For retailers wanting to sell dicamba-based products and for crop producers who want to use them, 2024 final sale and use dates are quickly approaching.
In some states, key dates have already passed.
May 13 was the last day for sales and distribution of existing stocks of over-the-top dicamba products for Iowa, Illinois, Indiana and Minnesota. More insights available here: Monday Is Last Day To Buy And Distribute Dicamba In 2024 For Four States
The sales and distribution deadline for these products in South Dakota is May 21. For all other states and counties with registrations, the sales and distribution deadlines are May 31 for soybeans and June 30 for cotton.
No dicamba-based product can be applied to soybeans after June 30. For cotton, the final cutoff date for application is July 30.
Verify The Details In Your State
“The dates do vary state by state,” said Brigit Rollins, a staff lawyer with the National Agricultural Law Center (NALC), a unit of the University of Arkansas System Division of Agriculture.
The dates were set by the EPA’s existing stocks order issued on February 14, just one week after Arizona federal court decision vacated product registrations for Monsanto (now Bayer) XtendiMax, BASF Engenia and Syngenta Tavium.
“So if you are planning on applying any of those three pesticides this year, I would strongly recommend looking at the existing stocks order before you do so to make sure that you are in compliance with the cutoff date for your state,” she added.
Rollins addressed some of the recent legal developments for dicamba-based products in a webinar on Wednesday.
A Murky Outlook For 2025
Rollins said the future for the three dicamba-based herbicides is unknown at this time.
“Unfortunately, this is sort of a prognostication situation. But suffice it to say, the future of over-the-top dicamba use after 2024 is pretty much up in the air,” she said.

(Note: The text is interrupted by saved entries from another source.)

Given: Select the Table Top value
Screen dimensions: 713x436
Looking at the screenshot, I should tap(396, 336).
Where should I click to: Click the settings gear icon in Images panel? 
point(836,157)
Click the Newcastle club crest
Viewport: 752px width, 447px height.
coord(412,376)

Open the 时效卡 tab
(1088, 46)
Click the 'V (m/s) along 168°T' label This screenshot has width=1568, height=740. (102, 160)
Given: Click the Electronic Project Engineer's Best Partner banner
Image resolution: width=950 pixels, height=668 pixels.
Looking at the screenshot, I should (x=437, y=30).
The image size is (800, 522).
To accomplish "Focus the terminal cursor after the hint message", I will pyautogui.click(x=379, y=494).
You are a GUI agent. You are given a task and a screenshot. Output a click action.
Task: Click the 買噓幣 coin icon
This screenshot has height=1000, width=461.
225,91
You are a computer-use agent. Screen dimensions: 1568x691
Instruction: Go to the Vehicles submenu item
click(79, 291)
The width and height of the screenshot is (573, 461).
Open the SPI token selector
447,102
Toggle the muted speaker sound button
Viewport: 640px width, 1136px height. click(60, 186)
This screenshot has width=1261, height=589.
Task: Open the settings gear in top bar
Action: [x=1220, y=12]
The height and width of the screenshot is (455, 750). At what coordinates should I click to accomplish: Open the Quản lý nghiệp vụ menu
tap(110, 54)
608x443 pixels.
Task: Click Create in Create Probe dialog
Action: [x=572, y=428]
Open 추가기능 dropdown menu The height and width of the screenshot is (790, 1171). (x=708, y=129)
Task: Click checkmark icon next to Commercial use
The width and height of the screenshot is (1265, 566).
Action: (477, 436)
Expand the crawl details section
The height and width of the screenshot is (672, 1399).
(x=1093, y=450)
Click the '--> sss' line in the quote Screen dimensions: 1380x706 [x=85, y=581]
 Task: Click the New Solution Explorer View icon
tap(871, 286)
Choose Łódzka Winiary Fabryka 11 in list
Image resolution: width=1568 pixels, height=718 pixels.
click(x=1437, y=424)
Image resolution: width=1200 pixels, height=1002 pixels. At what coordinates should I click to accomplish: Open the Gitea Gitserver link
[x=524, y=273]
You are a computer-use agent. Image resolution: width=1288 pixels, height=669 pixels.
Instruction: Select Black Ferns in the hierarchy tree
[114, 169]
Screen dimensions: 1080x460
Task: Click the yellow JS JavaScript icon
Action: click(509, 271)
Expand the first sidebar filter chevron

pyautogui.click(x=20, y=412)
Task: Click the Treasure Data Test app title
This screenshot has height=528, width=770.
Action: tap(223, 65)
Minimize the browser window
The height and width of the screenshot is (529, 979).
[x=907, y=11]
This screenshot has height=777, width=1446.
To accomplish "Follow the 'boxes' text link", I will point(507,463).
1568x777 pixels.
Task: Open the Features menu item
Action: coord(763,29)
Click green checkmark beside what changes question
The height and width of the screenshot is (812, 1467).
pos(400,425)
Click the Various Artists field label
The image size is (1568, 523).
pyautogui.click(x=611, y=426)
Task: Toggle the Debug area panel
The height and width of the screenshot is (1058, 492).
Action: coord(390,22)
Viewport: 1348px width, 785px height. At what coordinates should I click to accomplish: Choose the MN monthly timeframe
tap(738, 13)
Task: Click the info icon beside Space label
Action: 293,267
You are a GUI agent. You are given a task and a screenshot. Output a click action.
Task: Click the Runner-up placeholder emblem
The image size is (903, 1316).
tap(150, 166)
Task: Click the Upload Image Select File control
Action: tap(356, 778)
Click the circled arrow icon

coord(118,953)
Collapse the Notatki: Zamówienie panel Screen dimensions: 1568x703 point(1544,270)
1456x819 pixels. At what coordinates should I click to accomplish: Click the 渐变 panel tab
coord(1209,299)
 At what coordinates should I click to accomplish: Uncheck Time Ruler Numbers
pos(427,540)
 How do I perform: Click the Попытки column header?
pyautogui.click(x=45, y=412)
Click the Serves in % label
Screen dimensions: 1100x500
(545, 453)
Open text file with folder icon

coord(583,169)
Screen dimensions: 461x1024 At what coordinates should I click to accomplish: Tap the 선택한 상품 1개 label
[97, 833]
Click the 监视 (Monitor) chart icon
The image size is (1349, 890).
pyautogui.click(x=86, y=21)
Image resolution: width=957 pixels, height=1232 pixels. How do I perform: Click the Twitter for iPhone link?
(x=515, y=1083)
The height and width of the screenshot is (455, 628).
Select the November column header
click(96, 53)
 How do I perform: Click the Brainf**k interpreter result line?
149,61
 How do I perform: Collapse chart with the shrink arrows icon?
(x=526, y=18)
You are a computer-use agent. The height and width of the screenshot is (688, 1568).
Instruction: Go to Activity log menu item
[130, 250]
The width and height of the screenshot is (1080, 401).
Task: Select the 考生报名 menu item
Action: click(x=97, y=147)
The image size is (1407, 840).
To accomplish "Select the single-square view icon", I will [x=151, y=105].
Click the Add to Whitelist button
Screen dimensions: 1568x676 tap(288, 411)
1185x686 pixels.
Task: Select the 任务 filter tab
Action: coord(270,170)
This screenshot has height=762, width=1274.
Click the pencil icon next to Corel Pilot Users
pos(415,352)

Some manufacturers are looking to re-register over-the-top use of their dicamba-based products, but the path forward is likely to be difficult.
A new Endangered Species Act-FIFRA policy in the works by EPA is aimed at adding more use restrictions to most if not all pesticide use labels.
“Very likely, this is going to mean additional restrictions on any future over-the-top dicamba label,” Rollins said. “But we don’t really know yet what that’s going to look like.”
Bayer has submitted a new label request for XtendiMax/dicamba but the request does not include over-the-top application of the product in soybeans.
“This label would allow up to two applications to soybeans, either before emergence, or up to June 12. So that pretty much eliminates over the top applications to soybeans…and that change to soybeans would be pretty substantial,” Rollins said.
For cotton, the new XtendiMax/dicamba label would retain the cutoff date of July 30 for postemergence applications.
The label Bayer has proposed is currently available for a 30-day public comment period. Rollins said there “is a strong chance” the comment period will get extended.
The label request, docket EPA-HQ-OPP-2024-0154, is available for public comment here: Dicamba: New Use on Dicamba-Tolerant Cotton and Soybeans.
EPA will review public comments as part of the proposed application process and incorporate any feedback into the registration decision.
To date, none of the other manufacturers/sellers of dicamba-based products that are applied over-the-top have resubmitted label requests.
A 17-Month Review Process Likely
While Bayer has indicated it would like the new dicamba label to be approved for the 2024 season, the likelihood of that is slim.
Rollins said the company submitted the label request to EPA for consideration coded as an R170, an additional food use label. Under FIFRA, such a proposed label carries a statutory review time of 17 months.
“So just kind of doing the math there, it’s kind of hard to see how this label would be approved before the 2025 growing season; it could be approved as early as fall 2025,” Rollins said.
However, she noted that any additional consultation EPA might do, with regard to the Endangered Species Act (ESA), is likely to extend the time needed for label review and approval.
“If EPA does go and do a full consultation with the U.S. Fish and Wildlife Service, that could take a significant amount of time,” she said. “It’s not clear how long it would take, but that’s something to kind of be aware of.”
Rollins said EPA has been working on what she referenced as a new herbicide strategy. “These are new mitigations that would apply pretty much across all herbicides. The mitigations would be targeted at reducing spray drift, reducing erosion and runoff,” she explained.
“I would expect that we would see this manifest on any new over-the-top registration of dicamba. Again, something could happen, and this might not occur,” she added. “But this is something we need to take into consideration as well.”